I disagree, it appears they were partitioned, but we'll see when the OP posts back the results from gdisk. The kernel messages in the very first post seems to imply it was partitioned (at least, at one time) or there wouldn't be an sdb1, sdb2, sdb3, etc.

>From the first post:
> Sep 17 09:54:27 techz kernel: [    1.204710]  sdb: sdb1 sdb2 sdb3 sdb4 sdb5 
> sdb6

> I'm saying that when the Linux kernel boots, and the AHCI driver starts, it sees the IMSM member discs as raw discs, which get probed for partitions. The GPT partition probe spots one of the copies of the GPT partition, but can't find the other one because the IMSM metadata's there.

The IMSM metadata will go at the end of the PHYSICAL disk. If you partition the virtual disk, i.e. the array, /dev/md/imsm0, then the GPT alternate header goes at the end of the virtual disk, NOT the end of the physical disk.

Besides, if what you say is true, as soon as he GPT partitioned the array, if the secondary GPT header stepped on IMSM metadata, then the array would instantly break. That's not what happened. 

> 
> 
> The error messages that Günther saw are a false positive and harmless

I think so too, but are the result of the raw disks being previously partitioned.
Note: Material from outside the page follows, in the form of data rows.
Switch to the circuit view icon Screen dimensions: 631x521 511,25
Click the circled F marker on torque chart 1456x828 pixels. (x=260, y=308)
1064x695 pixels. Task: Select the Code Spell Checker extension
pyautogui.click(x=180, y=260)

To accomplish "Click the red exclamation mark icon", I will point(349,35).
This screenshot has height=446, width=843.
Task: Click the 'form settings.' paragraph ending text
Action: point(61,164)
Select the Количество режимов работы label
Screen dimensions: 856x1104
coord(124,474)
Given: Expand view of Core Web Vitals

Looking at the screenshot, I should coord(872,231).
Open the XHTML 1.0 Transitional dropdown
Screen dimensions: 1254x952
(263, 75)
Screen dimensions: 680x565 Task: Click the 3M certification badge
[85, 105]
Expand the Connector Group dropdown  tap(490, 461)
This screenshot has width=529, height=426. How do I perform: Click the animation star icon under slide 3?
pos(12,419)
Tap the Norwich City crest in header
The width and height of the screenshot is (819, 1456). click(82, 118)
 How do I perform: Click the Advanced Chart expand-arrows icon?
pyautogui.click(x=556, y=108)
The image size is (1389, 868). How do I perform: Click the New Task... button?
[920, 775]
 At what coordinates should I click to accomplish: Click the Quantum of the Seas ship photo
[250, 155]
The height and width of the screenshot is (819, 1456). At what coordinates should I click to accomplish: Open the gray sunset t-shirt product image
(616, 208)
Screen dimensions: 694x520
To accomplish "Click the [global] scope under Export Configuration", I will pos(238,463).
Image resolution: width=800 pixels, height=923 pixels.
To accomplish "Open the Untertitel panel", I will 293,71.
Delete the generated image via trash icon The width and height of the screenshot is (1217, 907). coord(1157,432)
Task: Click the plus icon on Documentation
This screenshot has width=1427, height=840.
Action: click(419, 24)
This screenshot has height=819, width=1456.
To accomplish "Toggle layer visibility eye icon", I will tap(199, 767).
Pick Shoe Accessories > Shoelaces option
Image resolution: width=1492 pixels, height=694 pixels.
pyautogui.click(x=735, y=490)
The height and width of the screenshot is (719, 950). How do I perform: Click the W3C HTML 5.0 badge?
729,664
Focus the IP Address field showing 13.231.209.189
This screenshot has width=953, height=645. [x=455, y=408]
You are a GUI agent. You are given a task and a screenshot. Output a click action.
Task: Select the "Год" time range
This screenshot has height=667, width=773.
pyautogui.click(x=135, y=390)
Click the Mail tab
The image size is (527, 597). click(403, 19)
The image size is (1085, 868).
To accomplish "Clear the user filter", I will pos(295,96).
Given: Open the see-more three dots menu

Possibly even they are stale GPTs that should have been nuked before getting started with IMSM RAID.

> - or at least, harmless until someone starts telling him to go messing around rewriting the contents of the raw drives underneath md by deleting the misidentified partition tables, the effect of which is likely to be to damage his partitions inside the IMSM array and/or destroy the IMSM array metadata.

There's every reason to believe the primary GPT header on /dev/sda and /dev/sdb is a.) intact and b.) is in LBA 1 and c.) Cannot also include IMSM metadata. So removing that header would thus make obliterate the GPT on the physical disks and he'd stop getting the error message. If he's really bothered by what is in effect a harmless error message because that (stale) GPT doesn't matter anyway.